[<prev] [next>] [<thread-prev] [thread-next>] [day] [month] [year] [list]
Message-ID: <20121221003401.GB13474@quack.suse.cz>
Date: Fri, 21 Dec 2012 01:34:01 +0100
From: Jan Kara <jack@...e.cz>
To: Andy Lutomirski <luto@...capital.net>
Cc: linux-kernel@...r.kernel.org,
Linux FS Devel <linux-fsdevel@...r.kernel.org>,
Dave Chinner <david@...morbit.com>,
Al Viro <viro@...iv.linux.org.uk>, Jan Kara <jack@...e.cz>
Subject: Re: [RFC PATCH 2/4] mm: Update file times when inodes are written
after mmaped writes
On Thu 20-12-12 15:10:10, Andy Lutomirski wrote:
> The onus is currently on filesystems to call file_update_time
> somewhere in the page_mkwrite path.

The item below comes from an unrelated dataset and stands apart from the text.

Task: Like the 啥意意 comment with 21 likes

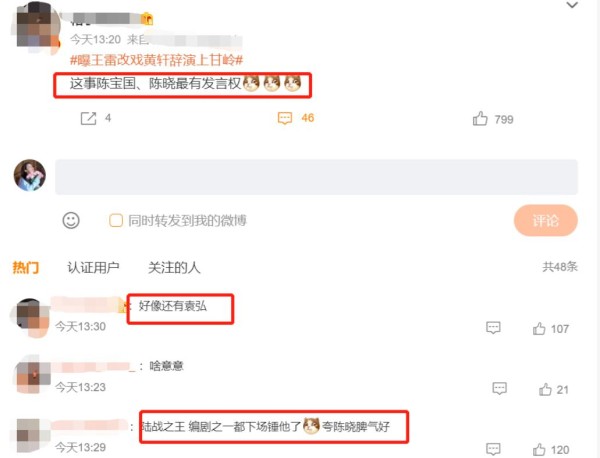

This is unfortunate for three
> reasons:
>
> 1. page_mkwrite on a locked page should be fast. ext4, for example,
> often sleeps while dirtying inodes.
>
> 2. The current behavior is surprising -- the timestamp resulting from
> an mmaped write will be before the write, not after. This contradicts
> the mmap(2) manpage, which says:
>
> The st_ctime and st_mtime field for a file mapped with PROT_WRITE and
> MAP_SHARED will be updated after a write to the mapped region, and
> before a subsequent msync(2) with the MS_SYNC or MS_ASYNC flag, if one
> occurs.
I agree your behavior is more correct wrt to the manpage / spec. OTOH I
could dig out several emails where users complain time stamps magically
change some time after the file was written via mmap (because writeback
happened at that time and it did some allocation to the inode). People hit
this e.g. when compiling something, ld(1) writes final binary through mmap,
the package / archive the final binary and later some sanity check finds
the time stamp on the binary is newer than the package / archive.

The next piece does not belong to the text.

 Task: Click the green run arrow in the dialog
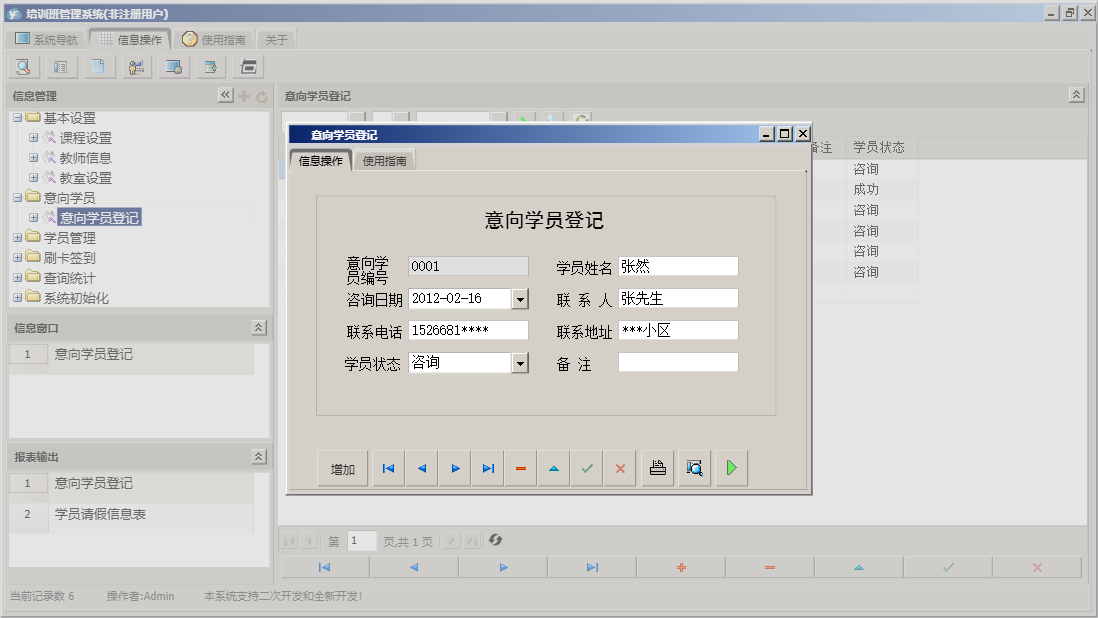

Looking more into the patch you end up updating timestamps on munmap(2)
(thus on file close in particular). That should avoid the most surprising
cases and users hopefully won't notice the difference. Good. But please
mention this explicitely in the changelog.
> 3. (An ulterior motive) I'd like to use hardware dirty tracking for
> shared, locked, writable mappings (instead of page faults). Moving
> important work out of the page_mkwrite path is an important first step.
>
> The next patch will remove the now-unnecessary file_update_time calls.
>
> Signed-off-by: Andy Lutomirski <luto@...capital.net>
> ---
> fs/inode.c | 37 +++++++++++++++++++++++++++++++++++++
> include/linux/fs.h | 1 +
> include/linux/pagemap.h | 3 +++
> mm/memory.c | 2 +-
> mm/mmap.c | 4 ++++
> mm/page-writeback.c | 30 ++++++++++++++++++++++++++++--
> 6 files changed, 74 insertions(+), 3 deletions(-)
>
> diff --git a/fs/inode.c b/fs/inode.c
> index 64999f1..d881d0b 100644
> --- a/fs/inode.c
> +++ b/fs/inode.c
> @@ -1688,6 +1688,43 @@ int file_update_time(struct file *file)
> }
> EXPORT_SYMBOL(file_update_time);
>
> +/**
> + * inode_update_time_writable - update mtime and ctime time
> + * @inode: inode accessed
> + *
> + * This is like file_update_time, but it assumes the mnt is writable
> + * and takes an inode parameter instead.
> + */
> +
> +int inode_update_time_writable(struct inode *inode)
> +{
> + struct timespec now;
> + int sync_it = 0;
> + int ret;
> +
> + /* First try to exhaust all avenues to not sync */
> + if (IS_NOCMTIME(inode))
> + return 0;
> +
> + now = current_fs_time(inode->i_sb);
> + if (!timespec_equal(&inode->i_mtime, &now))
> + sync_it = S_MTIME;
> +
> + if (!timespec_equal(&inode->i_ctime, &now))
> + sync_it |= S_CTIME;
> +
> + if (IS_I_VERSION(inode))
> + sync_it |= S_VERSION;
> +
> + if (!sync_it)
> + return 0;
> +
> + ret = update_time(inode, &now, sync_it);
> +
> + return ret;
> +}
> +EXPORT_SYMBOL(inode_update_time_writable);
> +
So this differs from file_update_time() only by not calling
__mnt_want_write(). Why this special function? It is actually unsafe wrt
remounts read-only or filesystem freezing... For that you need to call
sb_start_write() / sb_end_write() around the timestamp update. Umm, or
better sb_start_pagefault() / sb_end_pagefault() because the call in
remove_vma() gets called under mmap_sem so we are in a rather similar
situation to ->page_mkwrite.
> diff --git a/mm/mmap.c b/mm/mmap.c
> index 3913262..60301dc 100644
> --- a/mm/mmap.c
> +++ b/mm/mmap.c
> @@ -223,6 +223,10 @@ static struct vm_area_struct *remove_vma(struct vm_area_struct *vma)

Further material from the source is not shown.